The funds will be distributed to researchers on other campuses. Support will go to researchers at the Energy Research Centre of the Netherlands, the Delft University of Technology, the Swiss Federal Institute of Technology Zurich, the Carnegie Institution of Washington and the University of Montana.

One of GCEP’s highest priorities is to apply new technology to reduce greenhouse gas emissions on a global scale. According to GCEP, developing countries will be responsible for about 80 percent of the growth in greenhouse emissions in the next 15 years.

GCEP has obtained a lot of its funding from private companies. ExxonMobil, General Electric, Schlumberger and Toyota have committed up to $225 million to the project over a period of about ten years. Currently, the GCEP has $26 million invested in 22 projects.

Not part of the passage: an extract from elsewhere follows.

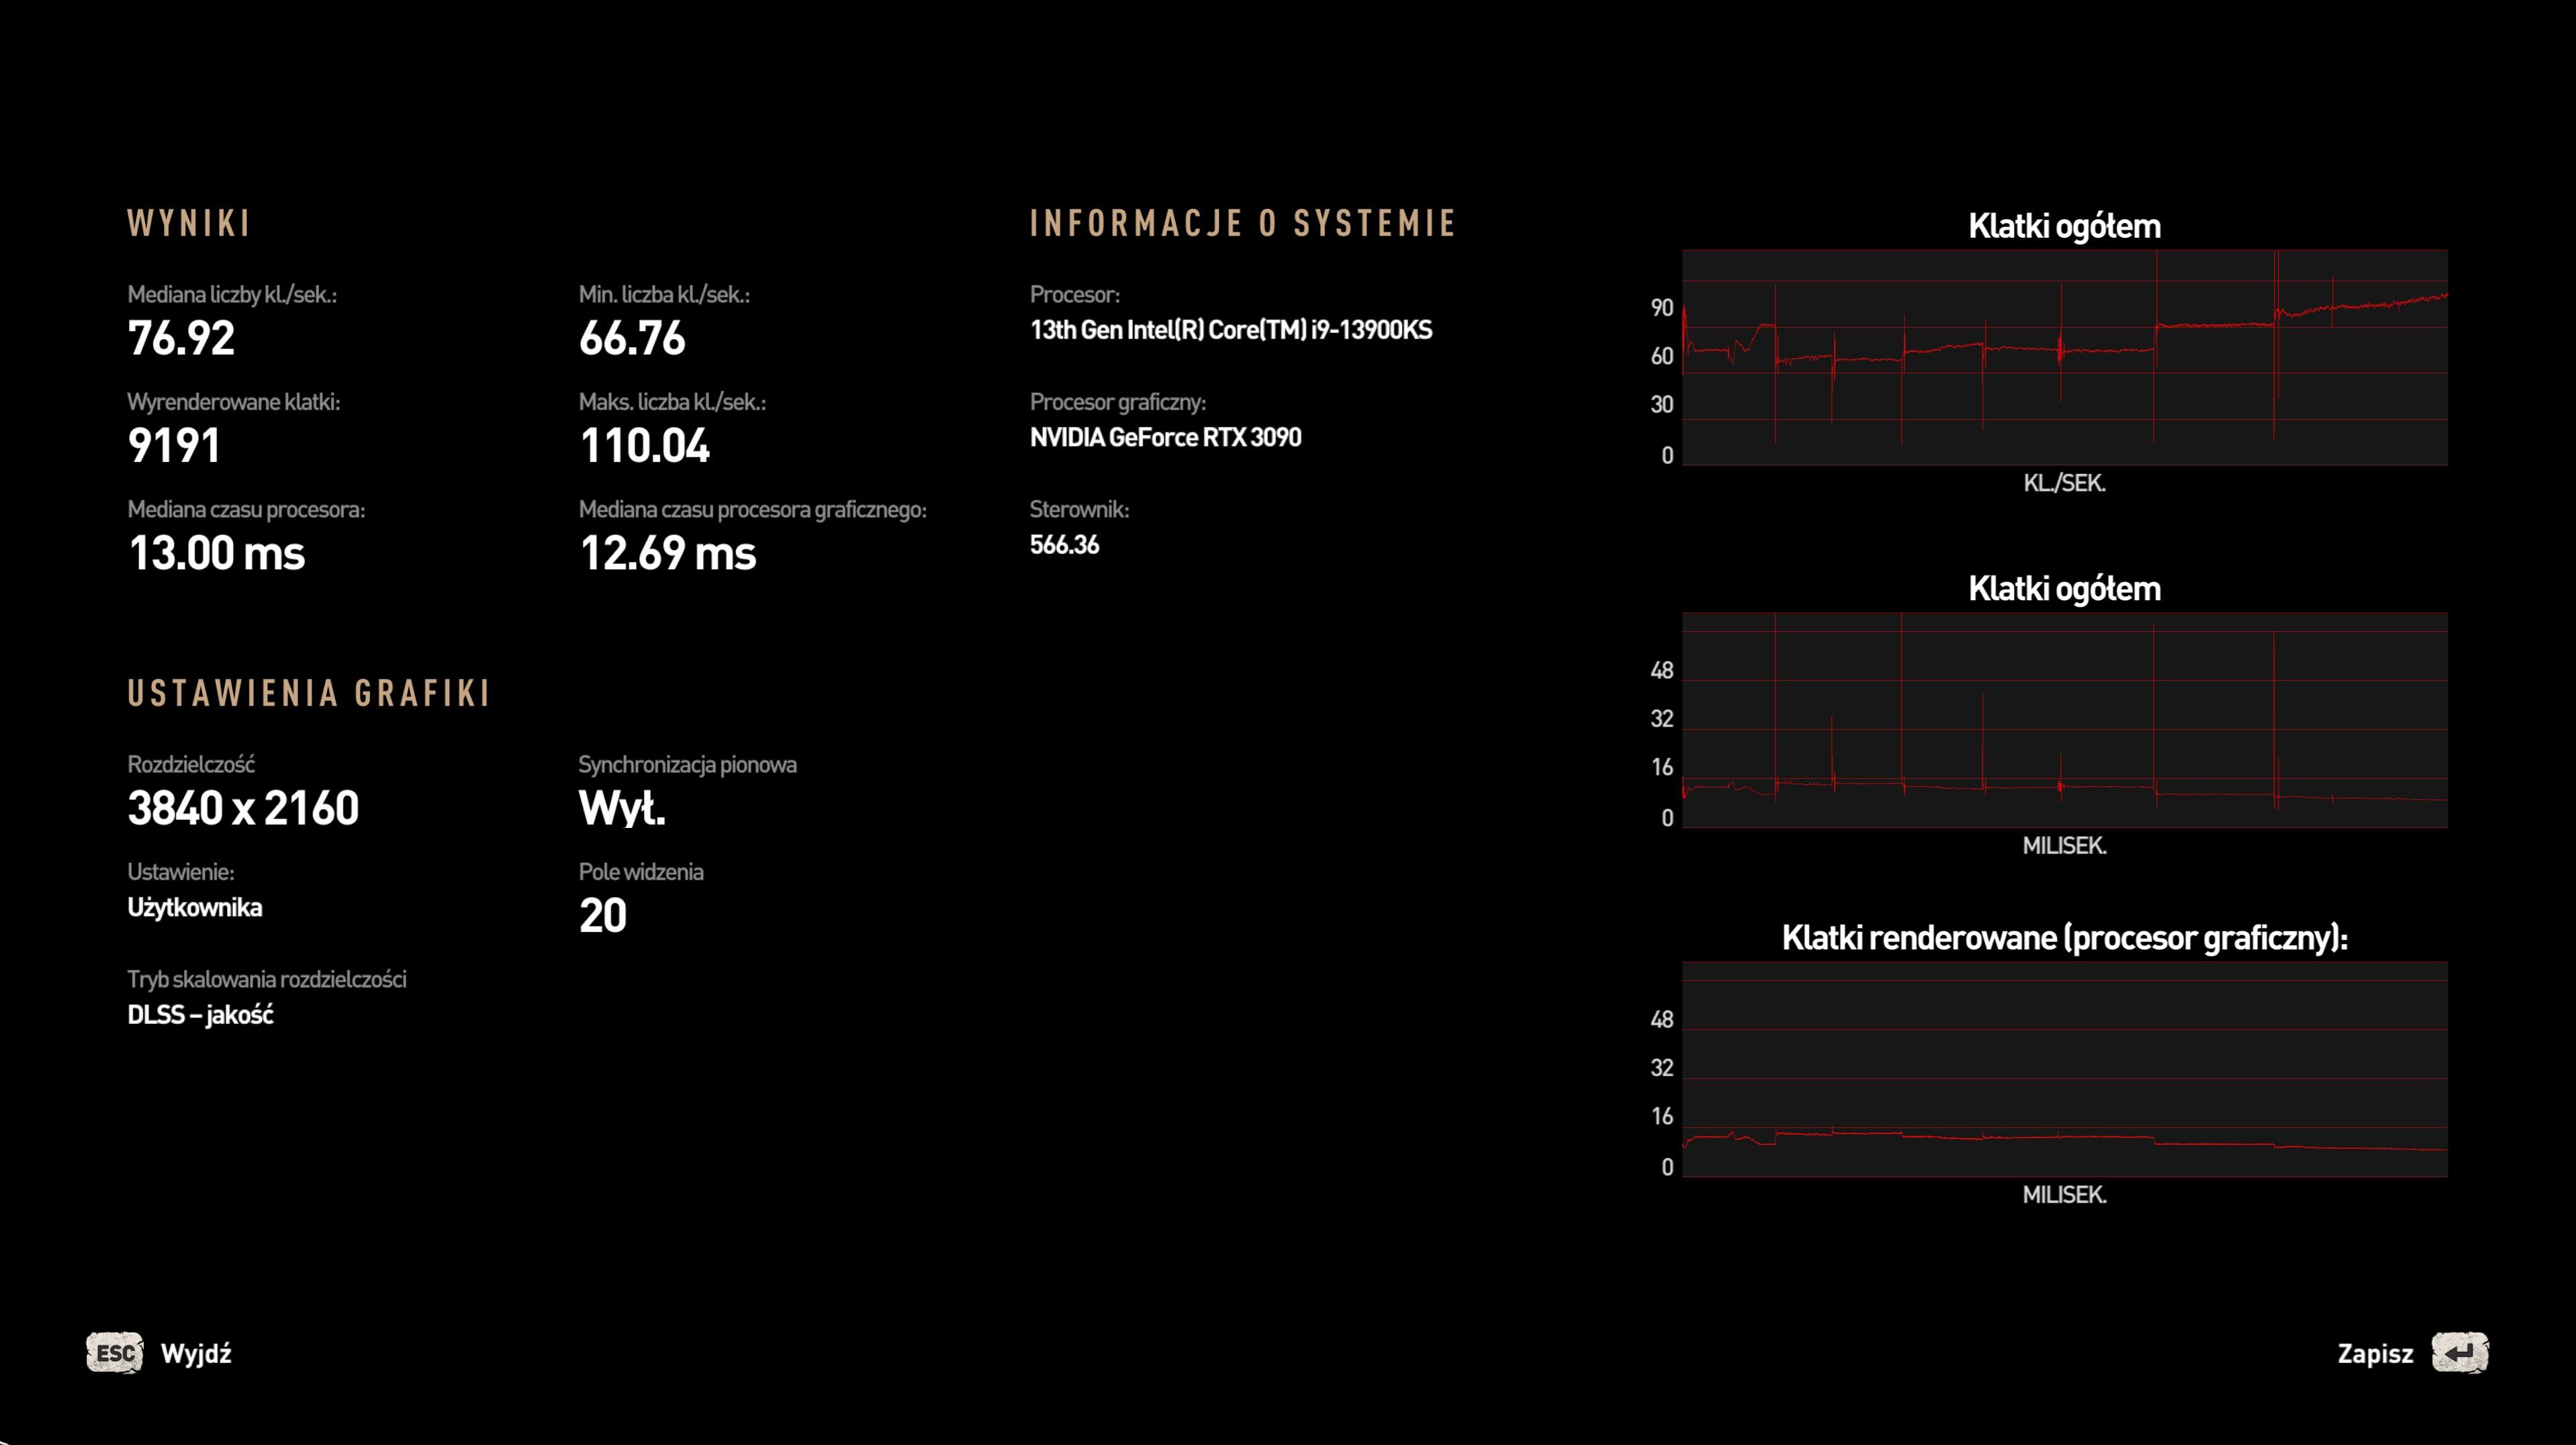
Task: Click the vertical sync value Wył.
Action: coord(621,808)
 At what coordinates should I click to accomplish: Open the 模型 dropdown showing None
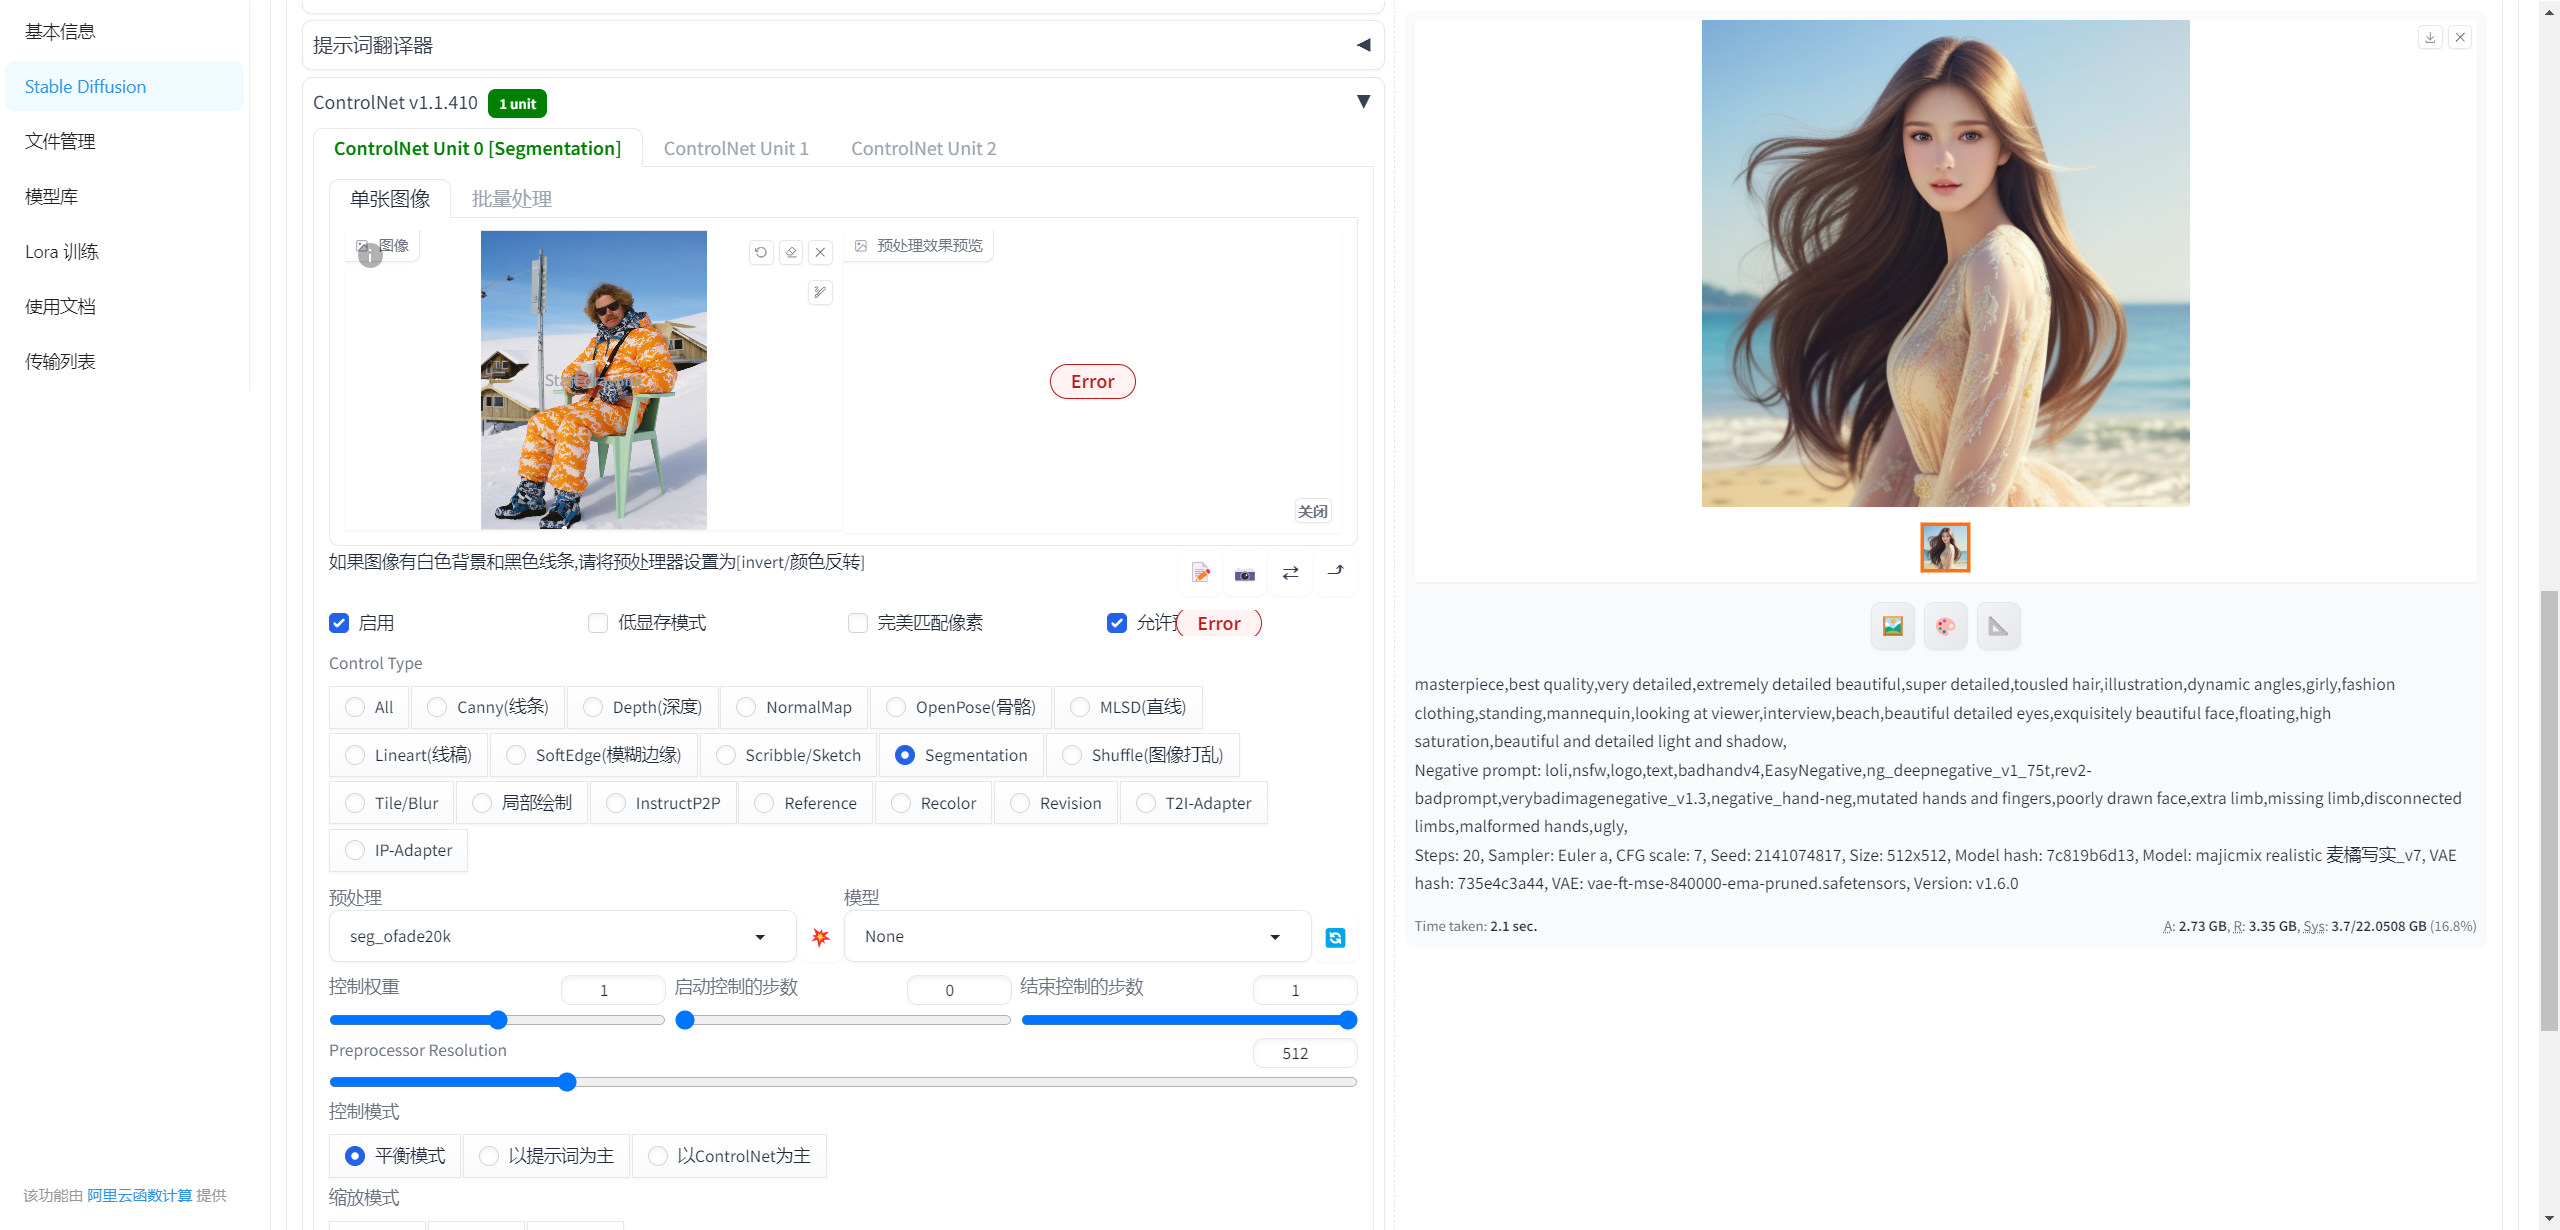pos(1076,936)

One research project receiving funds is collaborative effort by Chemistry Profs. Chris Chidsey, Robert Waymouth and Dan Stack, who are all analyzing how to best catalyze chemical reactions in fuel cells. According to Chidsey, the results of the study could potentially reduce carbon dioxide emissions from fuel used in mobile applications like cars.

“Reduction, rather than elimination, of carbon-dioxide releases should be the goal for mobile applications,” Chidsey said. “Hydrocarbon fuel cells could greatly contribute to reducing carbon-dioxide emissions.”

However, while the research is extremely promising, people working on the project emphasized that GCEP is a long-term venture and immediate results should not be expected.

“New approaches are almost inevitably risky and long-term, so concrete results in the reduction of greenhouse gases are not to be expected from GCEP in the short time it has been running,” said Chidsey.

According to Orr, immediate results are not as high a priority as implementing a solid academic base for future research.

“Another early concrete benefit will be a flow of talented students who are deeply knowledgeable about the fundamentals of energy conversions,” he said. “That group of highly trained people will be needed to make the energy transformations that are going to take place in this century.”